> [Série de consignes]:
(1) Dans le texte sur l'illusion, remplacez « masque » par « visage » et redonnez le passage qui commence aux mots « Pour en revenir » et s'arrête après « Cool Memories I) ».
(2) Relevez chaque ligne du listing où figure la chaîne « screenshot ». La casse compte.

> [Texte à lire]:

Voilà exactement où je voulais en venir. Ce tour de force de l’illusion fut, bien des siècles plus tard, acclamée par Charles Baudelaire en ces termes: « Je désire être ramené vers les dioramas dont la magie brutale et énorme sait m’imposer une utile illusion. Je préfère contempler quelques décors de théâtre, où je trouve, artistiquement exprimés et tragiquement concentrés, mes rêves les plus chers. Ces choses, parce qu’elles sont fausses, sont infiniment plus près du vrai : tandis que la plupart de nos paysagistes sont des menteurs justement parce qu’ils ont négligé de mentir »[22]. Le faux n’exclut pas le vrai, bien au contraire, il le suscite, il le fait jaillir… à la condition qu’on le reconnaisse comme tel, qu’on l’accepte (comme Gorgias) et qu’on le désire (comme Baudelaire). C’est dans cette perspective que Baudelaire réclame d’ailleurs le retour de l’artifice du théâtre antique : « je voudrais que les comédiens fussent montés sur des patins très hauts, portassent des masques plus expressifs que le visage humain, et parlassent à travers des porte-voix ; enfin que les rôles de femmes fussent joués par des hommes. »[23]. Le lien qui noue la magie brutale et énorme des dioramas au théâtre antique est simple : l’illusion qu’Agatharcos, le scénographe d’Eschyle, avait inaugurée au théâtre en introduisant un certain effet de perspective[24] dans le décor, le décorateur Pierre Ciceri[25], « sorcier favori » des romantiques français, en perpétua le prestige[26] par l’utilisation sur scène de tous les procédés mis au point par Daguerre avec qui il travailla : il utilisa par exemple, dans La Belle au bois dormant de Carafa (1825), un cyclorama mobile pour créer une « ravissante perspective devant les ondulations d’un bateau ».
Pour en revenir à ce qui unis secrètement Baudelaire à Gorgias, il ne fait aucun doute pour moi que le poète dandy[27] aurait façilement pu s’attribuer la pensée du sophiste qui « disait que l’être était invisible s’il n’était repris dans le paraître, et le paraître inconsistant s’il ne saisissait pas l’être »[28].
[1] « Rien dans la nature ne peut l’entraîner à ce comportement irrationnel, excessif, de prendre le pouvoir, de faire la guerre, sinon le masque, la figure du masque, à l’ombre duquel il peut relever le défi d’un monde dont on ne saura jamais la vérité, et qui relève donc fondamentalement de l’artifice. C’est le masque qui permet le sacrifice, qui permet de faire la guerre, lui seul qui permet l’exercice du politique. » (Jean BAUDRILLARD, Cool Memories I)

> [Listing à traiter]:
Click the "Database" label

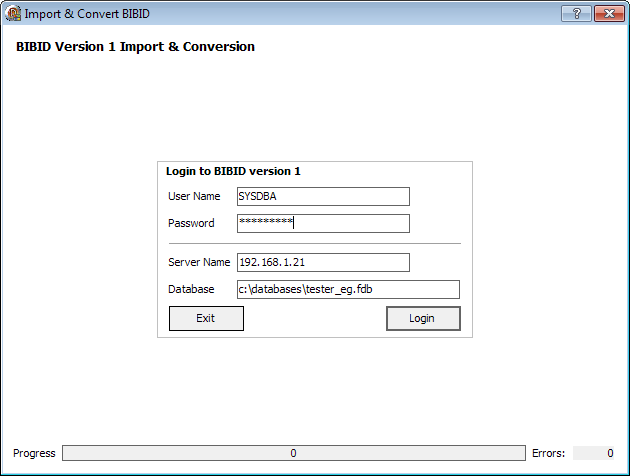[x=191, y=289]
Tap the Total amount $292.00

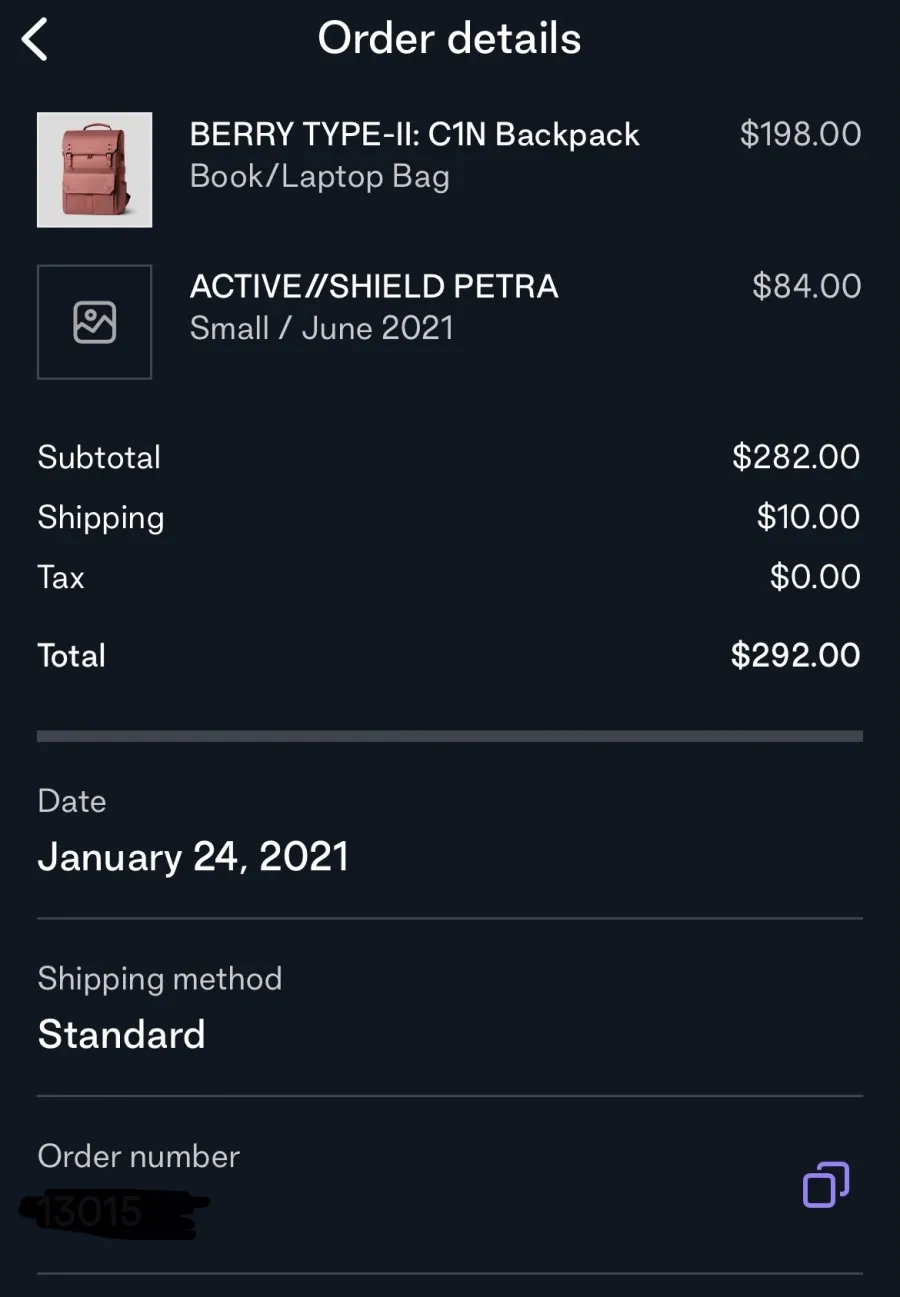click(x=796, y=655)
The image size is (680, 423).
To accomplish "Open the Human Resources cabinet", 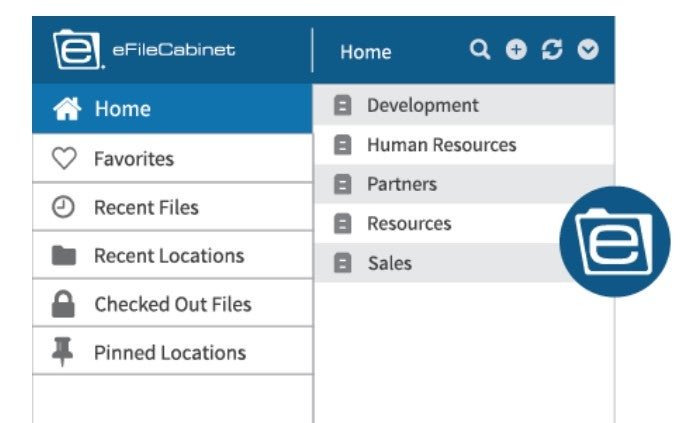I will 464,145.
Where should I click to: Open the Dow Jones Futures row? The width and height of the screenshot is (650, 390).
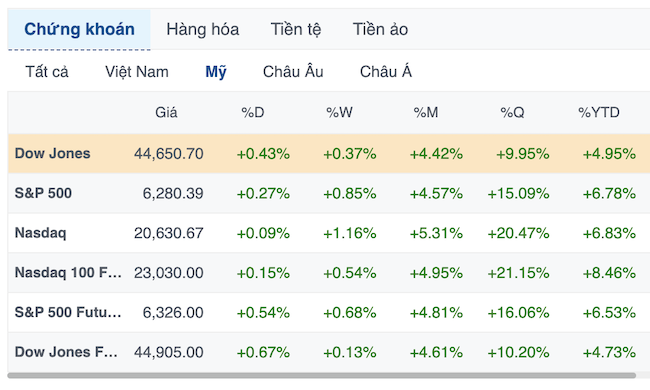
--
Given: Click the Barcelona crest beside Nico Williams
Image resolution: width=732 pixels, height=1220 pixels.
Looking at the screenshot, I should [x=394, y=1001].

> [Réponses ci-dessous]:
(1)
Pour en revenir à ce qui unis secrètement Baudelaire à Gorgias, il ne fait aucun doute pour moi que le poète dandy[27] aurait façilement pu s’attribuer la pensée du sophiste qui « disait que l’être était invisible s’il n’était repris dans le paraître, et le paraître inconsistant s’il ne saisissait pas l’être »[28].
[1] « Rien dans la nature ne peut l’entraîner à ce comportement irrationnel, excessif, de prendre le pouvoir, de faire la guerre, sinon le visage, la figure du visage, à l’ombre duquel il peut relever le défi d’un monde dont on ne saura jamais la vérité, et qui relève donc fondamentalement de l’artifice. C’est le visage qui permet le sacrifice, qui permet de faire la guerre, lui seul qui permet l’exercice du politique. » (Jean BAUDRILLARD, Cool Memories I)

(2)
Where should I click to: Open the Dow Jones Futures row? The width and height of the screenshot is (650, 390).
Looking at the screenshot, I should [x=394, y=1001].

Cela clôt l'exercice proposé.